According to the official Egyptian news agency, Anadolu said that two-thirds of the Egyptian parliament, which consists of 454 MPs, approved the president's decision to renew the state of emergency for an extra three months, starting from 27 January 2020.
The emergency law stipulates that the armed forces and police are entitled to stand up against what they describe as terrorist dangers, protecting public and private properties, as well as protecting the people.
The Egyptian parliament, which has been accused of being controlled by the army, has never rejected any decision by President Abdel-Fattah Al-Sisi.

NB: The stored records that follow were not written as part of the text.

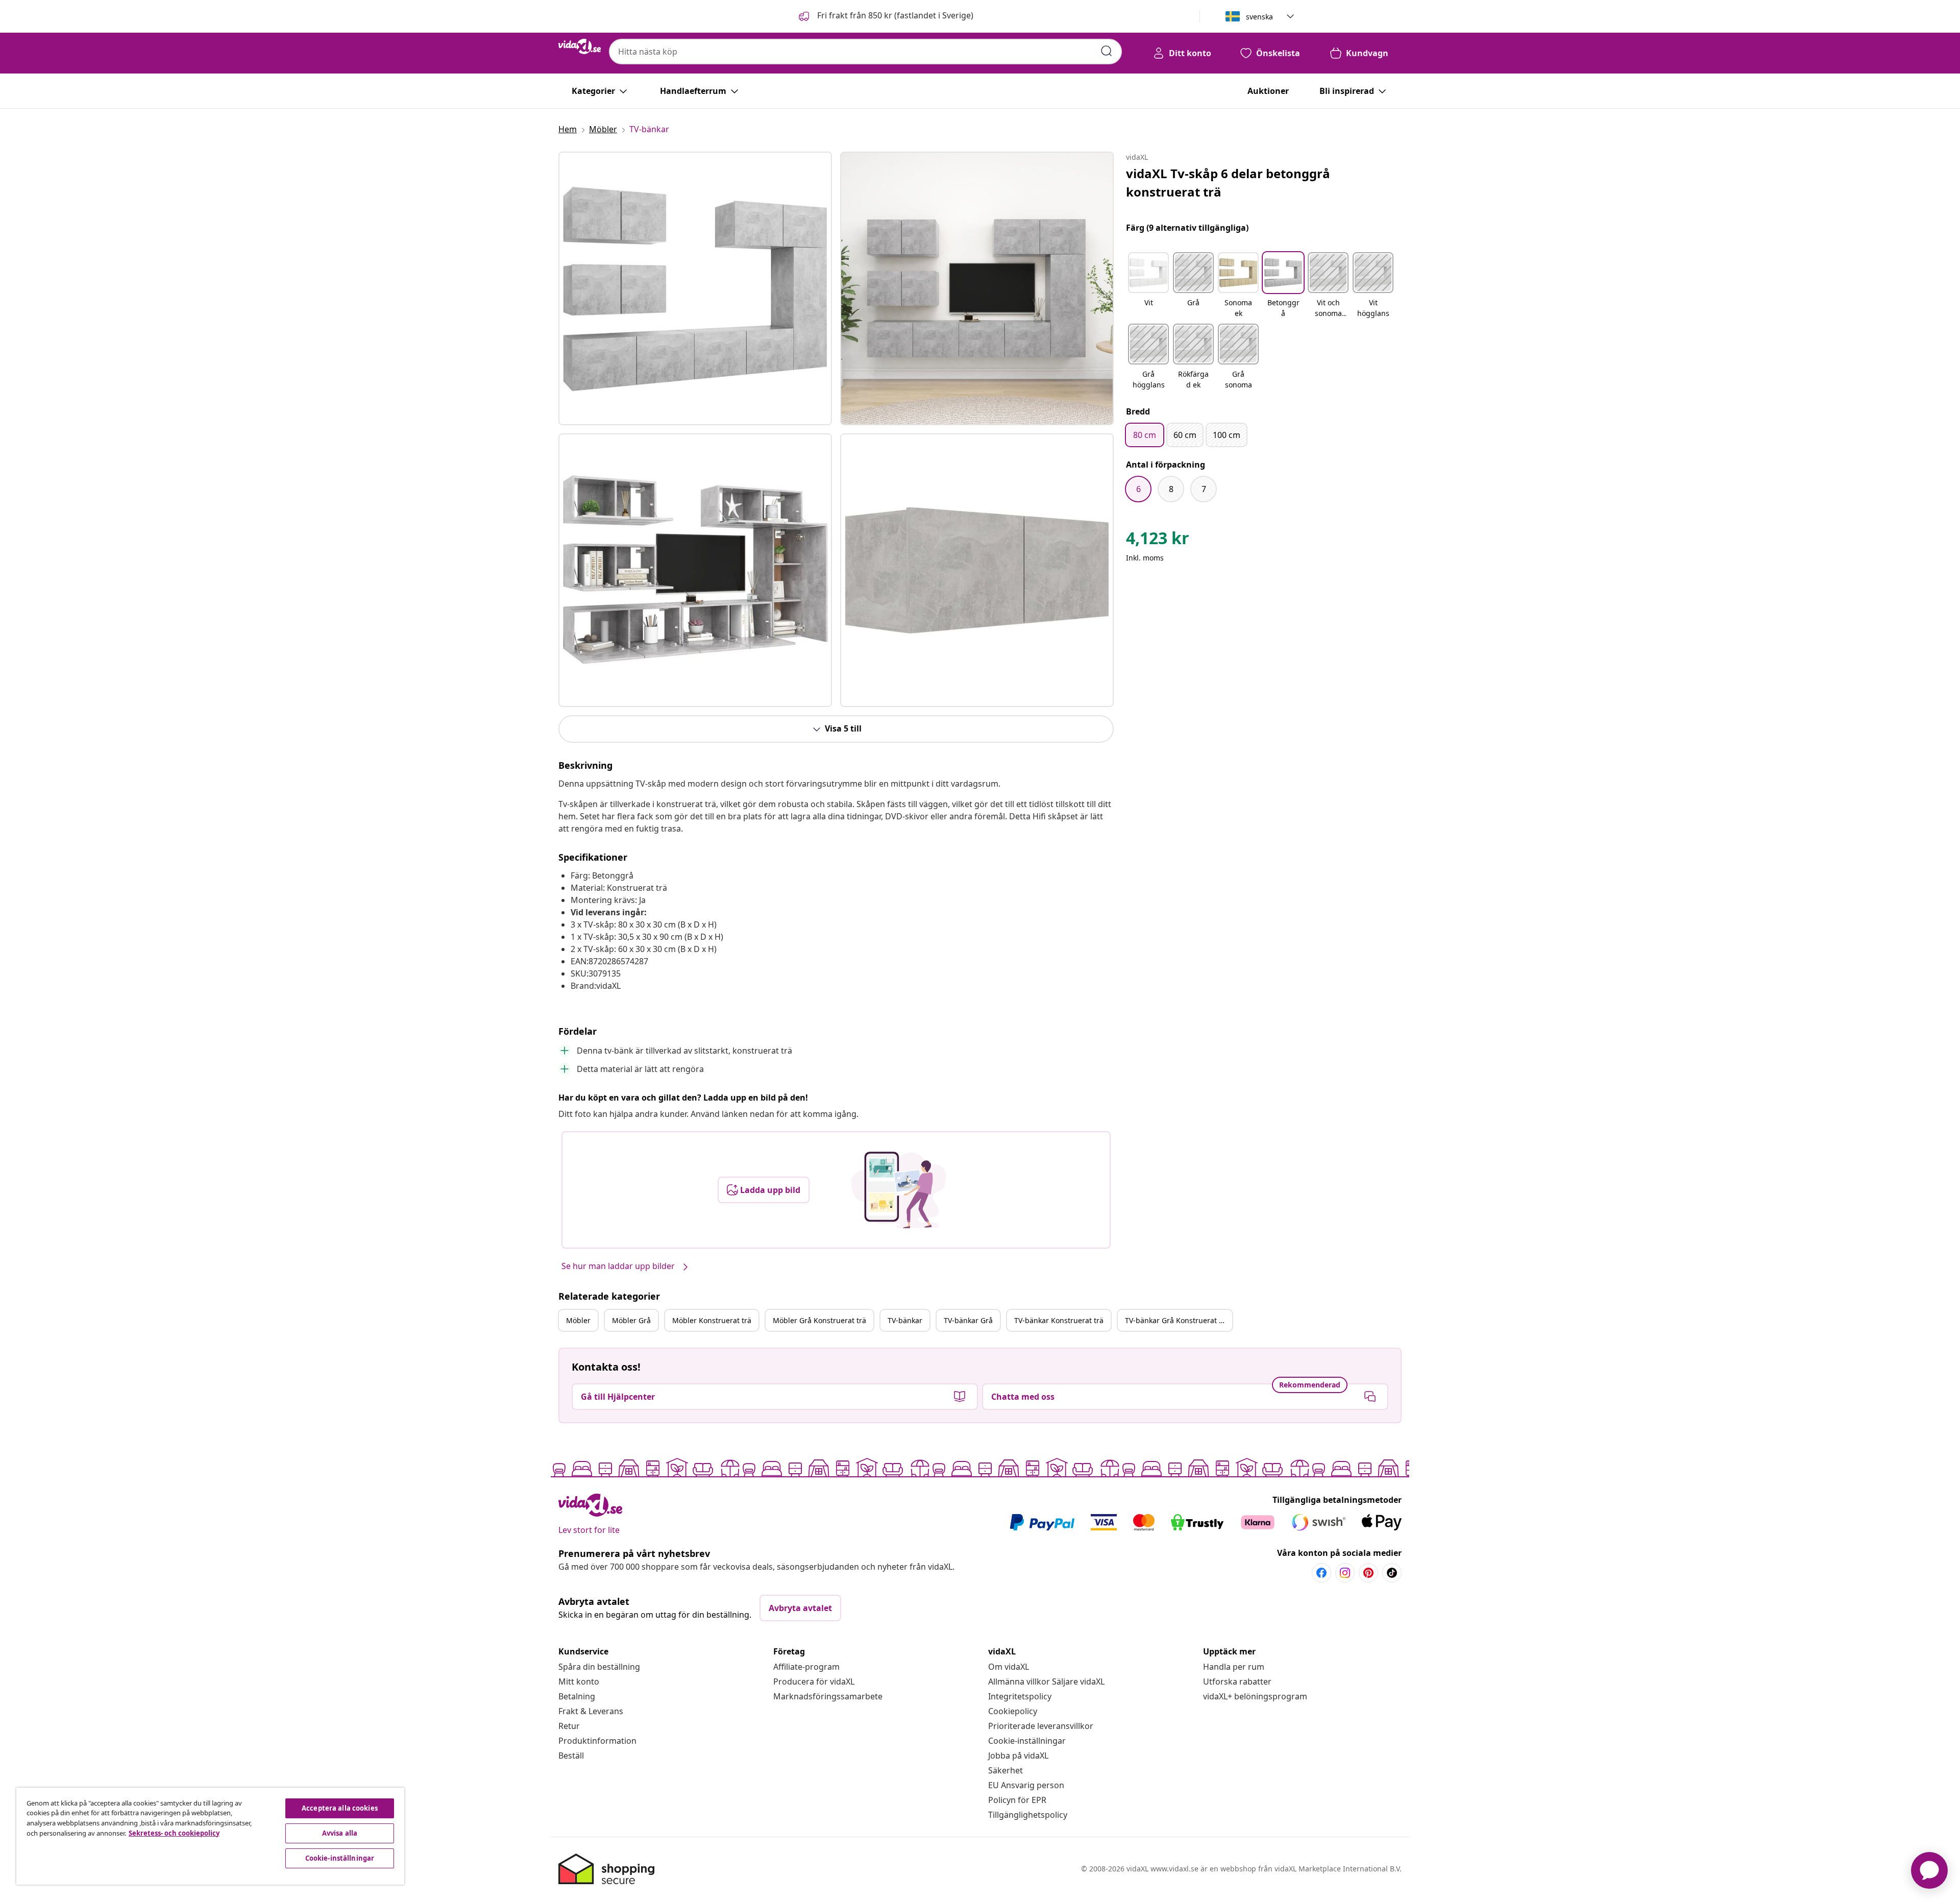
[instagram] (1345, 1573)
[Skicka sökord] (1106, 51)
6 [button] (1138, 489)
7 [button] (1204, 489)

On 10 April 2017, the Egyptian parliament approved imposing a state of emergency for three months in order to fight terror.
This came in the aftermath of attacks on two churches in the north of the country that killed 45 Copts allegedly by Daesh.
The state of emergency gives the country the power to monitor mass media and communications, expropriate property, expand army and police power, try suspects in exceptional trials and impose curfews.
International rights groups have criticised the authorities and the imposition of the state of emergency, but they claim it does not violate the constitution.
Since August 2013 when Al-Sisi carried out a military coup against the first-ever freely elected President Mohammed Morsi, the country has been suffering from tight security measures and an ailing economy.
Al-Sisi, who was the defence minister during the Morsi era, is supported by the UAE and Saudi Arabia and has been warmly welcomed in the White House and other European capitals despite killing and detaining thousands of Egyptians over their opposition to his coup.